Calibration is an ongoing process. After initial deployment, the risk scoring engine should be evaluated quarterly: what percentage of high-score alerts resulted in STRs? What percentage of low-score alerts were later found to be suspicious? If high-score alerts are rarely genuine, the weights need adjusting downward for the dominant scoring factors. If low-score alerts are frequently later found suspicious, a factor is missing from the model.
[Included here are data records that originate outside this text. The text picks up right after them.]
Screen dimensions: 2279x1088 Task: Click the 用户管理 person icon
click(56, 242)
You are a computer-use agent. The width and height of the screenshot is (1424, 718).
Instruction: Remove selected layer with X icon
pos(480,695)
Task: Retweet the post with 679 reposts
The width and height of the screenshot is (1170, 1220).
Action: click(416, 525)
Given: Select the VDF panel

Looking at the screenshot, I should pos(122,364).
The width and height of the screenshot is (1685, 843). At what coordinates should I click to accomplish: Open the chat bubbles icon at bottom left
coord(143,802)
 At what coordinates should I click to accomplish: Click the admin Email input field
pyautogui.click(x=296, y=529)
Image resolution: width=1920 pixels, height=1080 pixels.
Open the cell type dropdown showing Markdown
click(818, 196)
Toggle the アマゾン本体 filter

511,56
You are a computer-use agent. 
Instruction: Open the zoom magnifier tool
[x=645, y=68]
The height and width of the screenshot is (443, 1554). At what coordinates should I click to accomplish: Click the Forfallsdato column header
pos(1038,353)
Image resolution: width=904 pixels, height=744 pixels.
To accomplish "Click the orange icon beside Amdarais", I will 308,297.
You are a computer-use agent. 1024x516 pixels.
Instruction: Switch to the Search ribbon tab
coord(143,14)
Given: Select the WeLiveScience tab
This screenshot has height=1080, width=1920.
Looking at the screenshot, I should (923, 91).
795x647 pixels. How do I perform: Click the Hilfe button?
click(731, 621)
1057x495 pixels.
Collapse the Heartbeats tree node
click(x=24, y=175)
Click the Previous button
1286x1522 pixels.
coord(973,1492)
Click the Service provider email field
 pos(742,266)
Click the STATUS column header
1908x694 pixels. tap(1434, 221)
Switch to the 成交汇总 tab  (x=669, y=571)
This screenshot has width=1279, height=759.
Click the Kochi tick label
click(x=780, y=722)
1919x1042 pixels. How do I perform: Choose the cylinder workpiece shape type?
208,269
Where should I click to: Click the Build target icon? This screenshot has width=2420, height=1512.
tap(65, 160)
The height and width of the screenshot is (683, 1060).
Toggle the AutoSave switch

Threshold Bands: ESCALATE / REVIEW / IGNORE
| Score Band | Recommendation | Action Required |
|---|---|---|
| 75–100 | ESCALATE | Automatic STR recommendation; priority queue |
| 50–74 | REVIEW | Compliance officer investigation; human decision |
| 25–49 | MONITOR | Logged and monitored; low-priority queue |
| 0–24 | IGNORE | Auto-closed; audit record retained |
These bands are configurable per institution and should be calibrated based on the institution's capacity, risk appetite, and historical false positive rates. An institution with a large, experienced compliance team may set a lower ESCALATE threshold to capture more potential cases. A smaller institution with limited capacity may set a higher threshold to focus only on the clearest cases.
Score Normalisation
All raw risk factor scores are normalised to a 0–100 scale before combination. This prevents any single factor from dominating the composite score simply because its raw value is on a different magnitude scale. The weighted combination of normalised factor scores produces the composite score, also on a 0–100 scale, which maps directly to the threshold bands above.
Risk Factor Scoring Table
| Risk Factor | Weight | Scoring Logic |
|---|---|---|
| Transaction amount vs. customer profile | 25% | Greater than 3x the customer's average transaction = high; 1–3x = medium; below average = low |
| Geographic risk (FATF high-risk country involvement) | 20% | Any counterparty in FATF grey-listed or high-risk country = high; regional high-risk corridor = medium |
| Transaction frequency anomaly | 20% | Greater than 2 standard deviations above 90-day baseline = high; 1–2 SDs = medium |
| Mobile money structuring pattern | 15% | Detected fragmentation pattern below CTR threshold across multiple days = high |
| Customer PEP status | 10% | Confirmed PEP = high; PEP-adjacent (family/associate) = medium |
| Account age | 10% | Account less than 6 months old with high-value transactions = elevated |
How Risk Scores Drive STR Recommendations
Score 75 or Above: ESCALATE
When a composite risk score reaches 75 or above, the engine generates an automatic STR recommendation. This does not mean an STR is automatically filed — it means a pre-populated STR case is created in the case management system, assigned to a compliance officer, and flagged as a priority investigation. The case contains all the supporting data that contributed to the score: the specific transactions, the customer profile, the factor scores, and suggested indicator codes from the FIU's typology library.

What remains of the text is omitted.